“There has never been in my lifetime, since we got rid of the poll tax and all the Jim Crow burdens on voting, the determined effort to limit the franchise that we see today. Why should we disenfranchise people forever once they’ve paid their price?” — Bill Clinton
Despite the propaganda being advanced by the government, the purpose of voter ID laws is not to eliminate voter fraud and protect the integrity of elections. Rather, their aim is to silence and suppress as many American voters as possible and increase the already widening chasm between the electorate and our government representatives. In fact, voter ID laws are the icing on the cake when it comes to public officials shutting Americans out of the decision-making process, silencing dissent, and making sure that those in power stay in power and have the last word on government policy. In other words, voter ID laws are the final step in securing the American corporate oligarchy, the unchallenged rule by the privileged and few.
Voter ID laws which have swept the nation since 2011 effectively erode our system of representative government by blocking access to the seats of power by those who need it most: the young, the old, women and minorities. For example, Viviette Applewhite, who marched with Martin Luther King Jr. during the Civil Rights Movement, has cast a ballot in almost every presidential election since she first voted for John F. Kennedy in 1960. However, as a result of Pennsylvania’s new voter ID law, which requires voters to present a photo ID to election officials on Election Day, this may be the first year the 93-year-old is not able to vote because she, like many others, does not have access to the required legal documents necessary in order to acquire a photo ID.
This is not the first time in American history such tactics have been used to suppress the populace. For example, the South after Reconstruction was a textbook example of voter suppression, from poll taxes to grandfather clauses.
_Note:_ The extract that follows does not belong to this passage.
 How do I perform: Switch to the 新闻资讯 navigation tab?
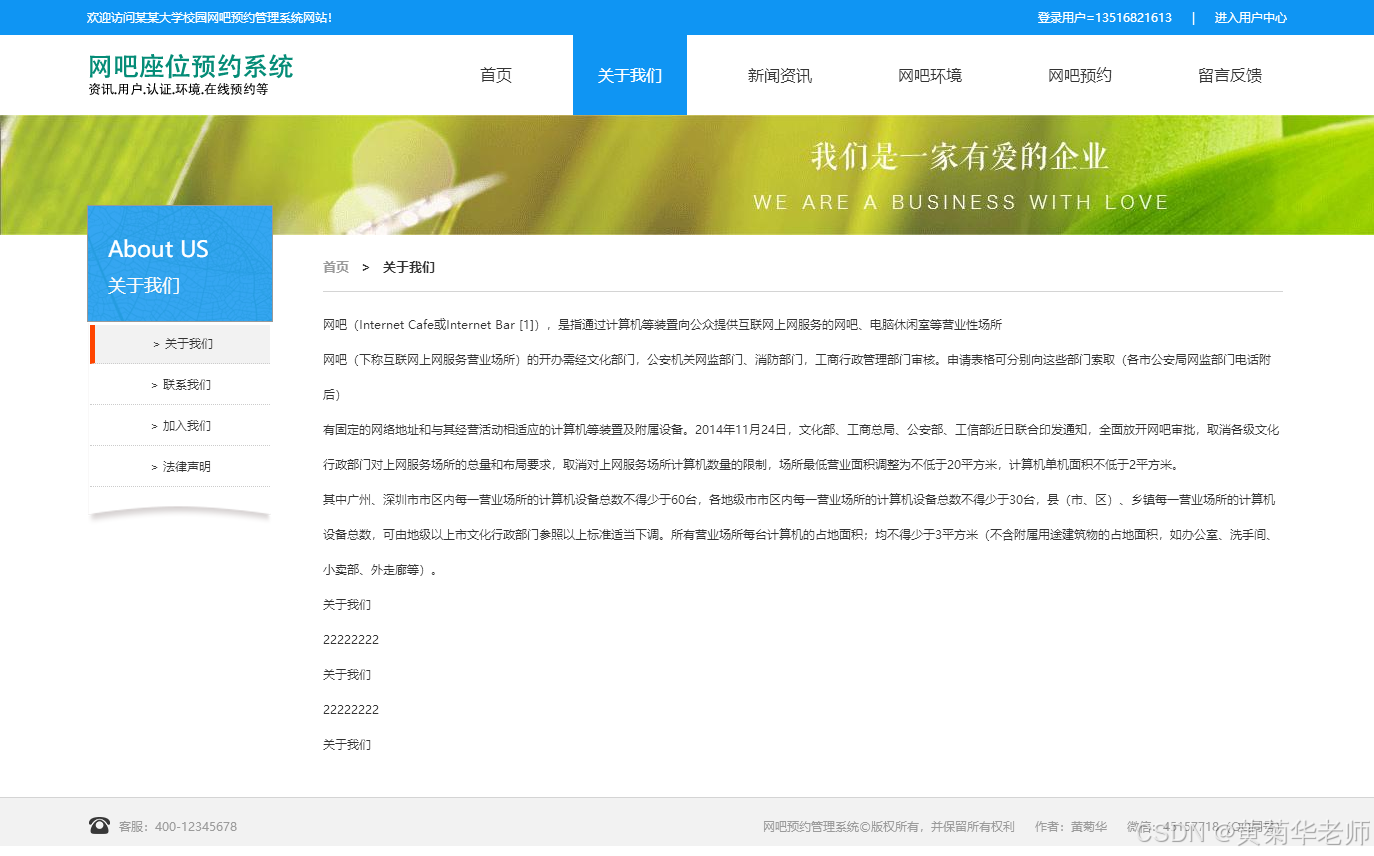(779, 74)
At the same time in the North, immigrant voters were being suppressed via literacy tests. These were not formal barriers which said “no blacks” or “no immigrants” may vote, but requirements which while ostensibly aimed at preserving the integrity of elections were in reality meant to silence average Americans, much like today’s voter ID laws. During that same time period, the state of New Jersey, which had for 17 years allowed women to vote, pulled the plug on women’s suffrage. In contrast, as Judith Browne-Dianis of the Advancement Project noted, today’s voter ID laws are “the most significant setback to voting rights in this country in a century.”